TASK:
Work out how many lines of this material hold the word "will". Write only that number.

■ ■ ■ ■ ■ ■ ■

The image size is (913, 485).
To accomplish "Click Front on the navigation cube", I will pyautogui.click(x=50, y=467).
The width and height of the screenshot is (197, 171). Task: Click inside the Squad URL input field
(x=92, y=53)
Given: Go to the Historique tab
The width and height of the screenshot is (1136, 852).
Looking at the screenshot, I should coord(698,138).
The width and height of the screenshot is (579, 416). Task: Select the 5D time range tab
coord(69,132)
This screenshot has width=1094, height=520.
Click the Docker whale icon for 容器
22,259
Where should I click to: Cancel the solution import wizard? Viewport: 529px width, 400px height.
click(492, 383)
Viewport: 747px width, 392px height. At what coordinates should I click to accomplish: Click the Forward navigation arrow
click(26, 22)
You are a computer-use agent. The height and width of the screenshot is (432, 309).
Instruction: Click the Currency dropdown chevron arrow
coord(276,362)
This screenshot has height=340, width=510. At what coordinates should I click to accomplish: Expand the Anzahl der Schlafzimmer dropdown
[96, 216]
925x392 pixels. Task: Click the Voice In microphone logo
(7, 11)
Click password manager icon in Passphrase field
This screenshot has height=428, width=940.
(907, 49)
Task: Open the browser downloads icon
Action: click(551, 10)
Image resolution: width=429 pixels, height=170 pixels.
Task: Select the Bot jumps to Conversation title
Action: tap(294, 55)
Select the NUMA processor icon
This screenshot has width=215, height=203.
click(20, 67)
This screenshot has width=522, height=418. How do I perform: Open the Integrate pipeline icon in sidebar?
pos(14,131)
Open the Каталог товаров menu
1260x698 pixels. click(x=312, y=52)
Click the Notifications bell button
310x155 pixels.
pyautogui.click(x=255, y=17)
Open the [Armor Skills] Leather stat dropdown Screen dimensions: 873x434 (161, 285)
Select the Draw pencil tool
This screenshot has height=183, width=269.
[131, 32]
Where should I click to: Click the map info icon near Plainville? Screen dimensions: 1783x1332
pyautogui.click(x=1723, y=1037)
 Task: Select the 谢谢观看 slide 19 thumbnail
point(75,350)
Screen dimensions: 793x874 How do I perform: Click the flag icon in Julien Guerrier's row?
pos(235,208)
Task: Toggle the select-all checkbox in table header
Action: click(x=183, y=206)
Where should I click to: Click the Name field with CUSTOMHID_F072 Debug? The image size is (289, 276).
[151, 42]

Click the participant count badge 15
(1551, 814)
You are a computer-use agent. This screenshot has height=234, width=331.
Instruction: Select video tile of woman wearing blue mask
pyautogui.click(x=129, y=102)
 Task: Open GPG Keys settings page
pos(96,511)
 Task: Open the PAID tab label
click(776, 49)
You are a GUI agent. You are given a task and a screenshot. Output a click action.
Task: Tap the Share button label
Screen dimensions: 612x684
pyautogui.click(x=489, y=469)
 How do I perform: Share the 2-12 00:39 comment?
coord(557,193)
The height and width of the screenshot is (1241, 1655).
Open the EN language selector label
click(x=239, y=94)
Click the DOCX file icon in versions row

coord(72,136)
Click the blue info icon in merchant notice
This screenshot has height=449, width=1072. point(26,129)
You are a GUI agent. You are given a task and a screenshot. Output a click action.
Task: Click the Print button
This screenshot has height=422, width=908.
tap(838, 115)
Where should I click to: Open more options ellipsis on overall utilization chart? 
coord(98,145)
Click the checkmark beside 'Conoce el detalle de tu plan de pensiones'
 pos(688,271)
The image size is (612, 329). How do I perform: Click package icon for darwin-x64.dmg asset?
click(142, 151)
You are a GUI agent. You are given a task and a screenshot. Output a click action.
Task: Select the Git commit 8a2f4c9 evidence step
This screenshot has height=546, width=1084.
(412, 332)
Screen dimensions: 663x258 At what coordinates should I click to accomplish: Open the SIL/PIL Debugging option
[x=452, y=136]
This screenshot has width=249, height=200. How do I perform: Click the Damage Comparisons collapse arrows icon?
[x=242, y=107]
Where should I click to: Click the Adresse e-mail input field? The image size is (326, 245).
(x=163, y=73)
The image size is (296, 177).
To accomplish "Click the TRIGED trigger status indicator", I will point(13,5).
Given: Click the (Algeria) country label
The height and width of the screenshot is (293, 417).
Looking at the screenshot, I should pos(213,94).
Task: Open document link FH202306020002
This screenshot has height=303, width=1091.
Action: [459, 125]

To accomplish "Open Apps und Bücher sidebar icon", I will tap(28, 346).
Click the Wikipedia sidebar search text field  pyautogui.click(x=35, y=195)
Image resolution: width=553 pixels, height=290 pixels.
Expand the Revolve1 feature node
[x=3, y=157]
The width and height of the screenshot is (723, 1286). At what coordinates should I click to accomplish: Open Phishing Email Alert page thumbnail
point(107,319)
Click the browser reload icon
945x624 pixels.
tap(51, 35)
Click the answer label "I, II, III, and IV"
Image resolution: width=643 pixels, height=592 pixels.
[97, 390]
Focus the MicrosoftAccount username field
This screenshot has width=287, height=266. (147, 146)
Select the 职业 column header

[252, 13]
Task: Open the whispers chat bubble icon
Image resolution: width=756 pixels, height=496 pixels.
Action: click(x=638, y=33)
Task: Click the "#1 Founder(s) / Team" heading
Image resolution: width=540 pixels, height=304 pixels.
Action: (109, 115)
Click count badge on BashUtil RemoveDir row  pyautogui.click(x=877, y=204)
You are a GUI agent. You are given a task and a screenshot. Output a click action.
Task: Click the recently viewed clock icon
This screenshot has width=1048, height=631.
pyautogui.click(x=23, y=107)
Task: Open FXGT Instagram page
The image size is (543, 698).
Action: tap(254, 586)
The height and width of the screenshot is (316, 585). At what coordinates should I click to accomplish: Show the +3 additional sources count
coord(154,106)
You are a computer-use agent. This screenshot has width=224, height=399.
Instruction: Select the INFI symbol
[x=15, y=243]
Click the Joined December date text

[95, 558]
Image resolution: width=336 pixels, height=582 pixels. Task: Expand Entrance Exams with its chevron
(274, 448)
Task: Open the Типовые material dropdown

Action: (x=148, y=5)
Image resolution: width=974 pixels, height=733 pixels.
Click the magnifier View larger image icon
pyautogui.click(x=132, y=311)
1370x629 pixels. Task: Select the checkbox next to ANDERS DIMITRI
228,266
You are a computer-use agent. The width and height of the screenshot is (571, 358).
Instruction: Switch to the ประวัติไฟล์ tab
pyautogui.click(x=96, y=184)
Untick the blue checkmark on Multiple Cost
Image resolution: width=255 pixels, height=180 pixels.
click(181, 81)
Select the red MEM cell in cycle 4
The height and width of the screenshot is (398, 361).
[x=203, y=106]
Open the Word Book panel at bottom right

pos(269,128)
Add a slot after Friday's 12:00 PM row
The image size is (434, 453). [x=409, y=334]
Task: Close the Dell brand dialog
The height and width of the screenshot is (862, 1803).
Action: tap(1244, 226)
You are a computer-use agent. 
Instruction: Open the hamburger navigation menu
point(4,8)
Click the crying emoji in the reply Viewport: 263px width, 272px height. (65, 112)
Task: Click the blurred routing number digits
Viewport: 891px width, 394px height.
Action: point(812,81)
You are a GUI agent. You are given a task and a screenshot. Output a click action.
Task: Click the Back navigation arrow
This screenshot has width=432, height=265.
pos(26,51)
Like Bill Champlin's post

■ ■ ■ ■ ■ ■ ■

TASK SOLUTION:
3